Retailers and brands from the German market in particular tend to rate the importance of Amazon as a sales channel very highly. This is logical, as an estimated 60 percent of German online sales are made via Amazon.de, as the German Retail Association (HDE) confirmed in its recently published Online Monitor 2024 study. Amazon also has an outstanding position for local e-commerce in other Western and Central European countries. But things look different in other nations. That’s why an internationalization with Amazon is sometimes not enough.
Not Everywhere as dominant as in Germany
Industry observers have long felt that Amazon is having a much harder time in Poland, Sweden or Portugal, for example, than in Germany, Italy or France – but it is only since last year that this feeling can be backed up with concrete figures.
In October 2023, Amazon published its first “EU Store Transparency Report”, in which the platform complied with EU requirements and listed Amazon’s monthly user figures per EU country for the first time. The second edition of this report was published at the end of April and includes Amazon visits in the third and fourth quarters of 2023.
Calculation of „Amazon penetration“
And if you now put these monthly user figures in relation to the total number of online users in this country, you get a value that you can call “Amazon penetration”: This is the proportion of a country’s online-active population that statistically visits an Amazon website once a month.
We had some fun calculating this online penetration for the 12 largest countries in the EU in terms of population – and some exciting findings came to light, for example:
- Statistically speaking, almost every Italian online user surfed Amazon once a month in the second half of 2023. This makes Italy the market with the highest Amazon penetration in Europe (98.6%). Interesting to note: In the first half of the year, Germany was still ahead with a figure of almost 80%. Apparently, the Italian Christmas and Prime Day business is even more Amazon-centric than the German market.
- Despite the strong local hero Bol.com, Amazon regularly reaches a good third of online users in Benelux.
- Portugal and Greece are almost the same size in terms of population.
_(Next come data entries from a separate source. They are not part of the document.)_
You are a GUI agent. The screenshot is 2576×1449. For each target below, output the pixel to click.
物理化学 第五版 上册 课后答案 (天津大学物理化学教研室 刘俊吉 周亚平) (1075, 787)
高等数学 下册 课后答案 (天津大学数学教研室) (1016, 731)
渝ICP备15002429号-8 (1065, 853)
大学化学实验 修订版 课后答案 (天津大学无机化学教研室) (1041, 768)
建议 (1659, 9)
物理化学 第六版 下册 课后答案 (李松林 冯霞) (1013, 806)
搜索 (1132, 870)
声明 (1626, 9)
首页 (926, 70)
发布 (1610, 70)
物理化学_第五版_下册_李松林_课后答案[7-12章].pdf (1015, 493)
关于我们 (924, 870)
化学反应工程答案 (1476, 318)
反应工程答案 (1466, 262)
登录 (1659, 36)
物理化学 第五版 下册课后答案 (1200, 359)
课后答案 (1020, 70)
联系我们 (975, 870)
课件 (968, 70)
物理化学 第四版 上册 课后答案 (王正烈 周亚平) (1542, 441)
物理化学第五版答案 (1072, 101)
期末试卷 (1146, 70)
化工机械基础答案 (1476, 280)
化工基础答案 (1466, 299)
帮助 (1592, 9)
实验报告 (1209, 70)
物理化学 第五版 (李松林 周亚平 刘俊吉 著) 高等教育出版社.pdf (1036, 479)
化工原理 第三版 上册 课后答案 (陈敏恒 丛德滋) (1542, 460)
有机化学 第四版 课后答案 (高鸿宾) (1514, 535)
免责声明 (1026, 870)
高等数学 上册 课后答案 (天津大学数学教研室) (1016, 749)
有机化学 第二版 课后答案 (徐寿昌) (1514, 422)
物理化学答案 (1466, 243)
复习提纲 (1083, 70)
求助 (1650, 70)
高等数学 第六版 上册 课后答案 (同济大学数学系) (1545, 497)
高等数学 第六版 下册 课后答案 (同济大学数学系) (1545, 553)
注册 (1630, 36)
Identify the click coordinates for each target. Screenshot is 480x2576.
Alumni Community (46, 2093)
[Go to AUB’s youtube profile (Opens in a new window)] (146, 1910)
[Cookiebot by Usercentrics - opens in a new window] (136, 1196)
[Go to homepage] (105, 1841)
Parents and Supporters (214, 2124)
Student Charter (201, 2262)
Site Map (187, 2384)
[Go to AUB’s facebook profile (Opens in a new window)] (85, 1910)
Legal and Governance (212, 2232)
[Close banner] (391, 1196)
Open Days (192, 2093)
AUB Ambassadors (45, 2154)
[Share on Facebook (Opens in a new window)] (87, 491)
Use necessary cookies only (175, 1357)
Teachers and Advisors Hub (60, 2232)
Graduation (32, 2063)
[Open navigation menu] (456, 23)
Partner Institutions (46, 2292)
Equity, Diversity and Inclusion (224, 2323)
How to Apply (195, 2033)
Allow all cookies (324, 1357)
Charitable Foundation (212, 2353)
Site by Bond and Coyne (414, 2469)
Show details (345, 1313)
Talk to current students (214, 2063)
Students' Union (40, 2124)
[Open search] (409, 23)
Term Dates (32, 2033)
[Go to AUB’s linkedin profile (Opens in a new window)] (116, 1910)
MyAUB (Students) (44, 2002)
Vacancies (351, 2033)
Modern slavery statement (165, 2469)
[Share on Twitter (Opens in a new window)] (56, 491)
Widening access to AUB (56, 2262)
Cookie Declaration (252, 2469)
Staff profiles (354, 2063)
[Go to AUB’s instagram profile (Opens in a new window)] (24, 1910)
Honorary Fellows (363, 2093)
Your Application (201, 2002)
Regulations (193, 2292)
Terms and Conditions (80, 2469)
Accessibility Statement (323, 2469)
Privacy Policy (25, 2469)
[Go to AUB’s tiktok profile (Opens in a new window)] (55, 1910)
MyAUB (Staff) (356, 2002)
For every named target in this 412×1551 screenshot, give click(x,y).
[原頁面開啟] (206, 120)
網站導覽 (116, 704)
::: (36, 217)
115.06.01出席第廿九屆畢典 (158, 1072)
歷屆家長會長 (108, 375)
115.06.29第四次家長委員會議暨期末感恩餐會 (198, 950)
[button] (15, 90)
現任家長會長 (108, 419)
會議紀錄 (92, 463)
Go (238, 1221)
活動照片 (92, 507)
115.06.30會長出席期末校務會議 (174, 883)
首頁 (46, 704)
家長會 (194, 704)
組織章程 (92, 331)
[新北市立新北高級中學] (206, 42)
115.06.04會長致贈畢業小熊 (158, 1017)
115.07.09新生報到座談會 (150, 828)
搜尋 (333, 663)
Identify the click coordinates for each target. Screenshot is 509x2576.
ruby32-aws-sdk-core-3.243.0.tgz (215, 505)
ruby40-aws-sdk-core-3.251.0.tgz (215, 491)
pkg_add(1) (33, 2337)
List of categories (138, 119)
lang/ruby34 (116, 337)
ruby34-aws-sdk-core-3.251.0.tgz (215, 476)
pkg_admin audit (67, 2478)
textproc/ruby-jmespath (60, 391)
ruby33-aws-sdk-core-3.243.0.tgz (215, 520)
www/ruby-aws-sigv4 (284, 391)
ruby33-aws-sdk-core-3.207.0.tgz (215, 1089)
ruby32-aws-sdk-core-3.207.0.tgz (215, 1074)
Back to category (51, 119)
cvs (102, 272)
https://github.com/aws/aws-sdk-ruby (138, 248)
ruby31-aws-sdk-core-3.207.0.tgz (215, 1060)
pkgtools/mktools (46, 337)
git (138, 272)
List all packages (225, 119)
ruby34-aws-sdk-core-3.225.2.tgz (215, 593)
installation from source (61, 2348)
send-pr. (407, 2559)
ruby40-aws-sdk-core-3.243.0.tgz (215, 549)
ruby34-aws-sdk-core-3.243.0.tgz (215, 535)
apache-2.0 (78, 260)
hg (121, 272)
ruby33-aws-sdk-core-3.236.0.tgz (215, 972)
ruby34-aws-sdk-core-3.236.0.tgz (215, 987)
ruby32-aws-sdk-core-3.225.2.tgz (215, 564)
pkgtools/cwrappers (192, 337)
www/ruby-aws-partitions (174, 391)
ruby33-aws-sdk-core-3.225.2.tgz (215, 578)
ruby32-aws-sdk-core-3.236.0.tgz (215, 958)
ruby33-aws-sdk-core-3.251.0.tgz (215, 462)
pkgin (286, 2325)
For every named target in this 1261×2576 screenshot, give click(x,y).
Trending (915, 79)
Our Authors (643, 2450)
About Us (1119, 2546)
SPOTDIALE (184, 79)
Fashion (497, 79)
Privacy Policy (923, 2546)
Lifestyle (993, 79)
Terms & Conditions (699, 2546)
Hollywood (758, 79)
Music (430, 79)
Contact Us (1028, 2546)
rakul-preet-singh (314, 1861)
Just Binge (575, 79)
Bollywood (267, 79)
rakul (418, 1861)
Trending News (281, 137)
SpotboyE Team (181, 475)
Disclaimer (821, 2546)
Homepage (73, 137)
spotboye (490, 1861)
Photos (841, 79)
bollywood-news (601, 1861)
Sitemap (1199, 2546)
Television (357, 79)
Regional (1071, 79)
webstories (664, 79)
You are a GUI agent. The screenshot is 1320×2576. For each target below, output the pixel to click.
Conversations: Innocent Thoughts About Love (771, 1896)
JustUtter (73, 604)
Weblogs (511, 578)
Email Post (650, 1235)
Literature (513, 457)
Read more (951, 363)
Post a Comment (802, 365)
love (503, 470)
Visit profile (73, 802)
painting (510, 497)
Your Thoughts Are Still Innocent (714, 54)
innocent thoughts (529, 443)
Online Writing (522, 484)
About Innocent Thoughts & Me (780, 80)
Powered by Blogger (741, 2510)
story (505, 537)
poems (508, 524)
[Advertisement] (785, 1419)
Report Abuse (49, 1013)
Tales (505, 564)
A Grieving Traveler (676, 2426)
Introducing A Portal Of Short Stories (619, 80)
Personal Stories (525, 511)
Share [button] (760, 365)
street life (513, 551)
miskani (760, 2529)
However, while at least 20 percent of online users in Portugal regularly visit Amazon, this figure is only 2 percent in Greece.
- Amazon continues to struggle in the CEE market. Amazon penetration in Poland, the Czech Republic, Romania and Hungary is in the low single-digit range.
Conclusion of Internationalization with Amazon
We find the figures from the EU Store Transparency Report extremely exciting and will continue to keep an eye on them. The more often the report is published, the more insights we will be able to derive about the impact that new Amazon marketplaces (such as Ireland in 2025) will have on Amazon penetration in individual countries. The very different penetration in individual European countries makes it clear why internationalization with Amazon is not always the best solution.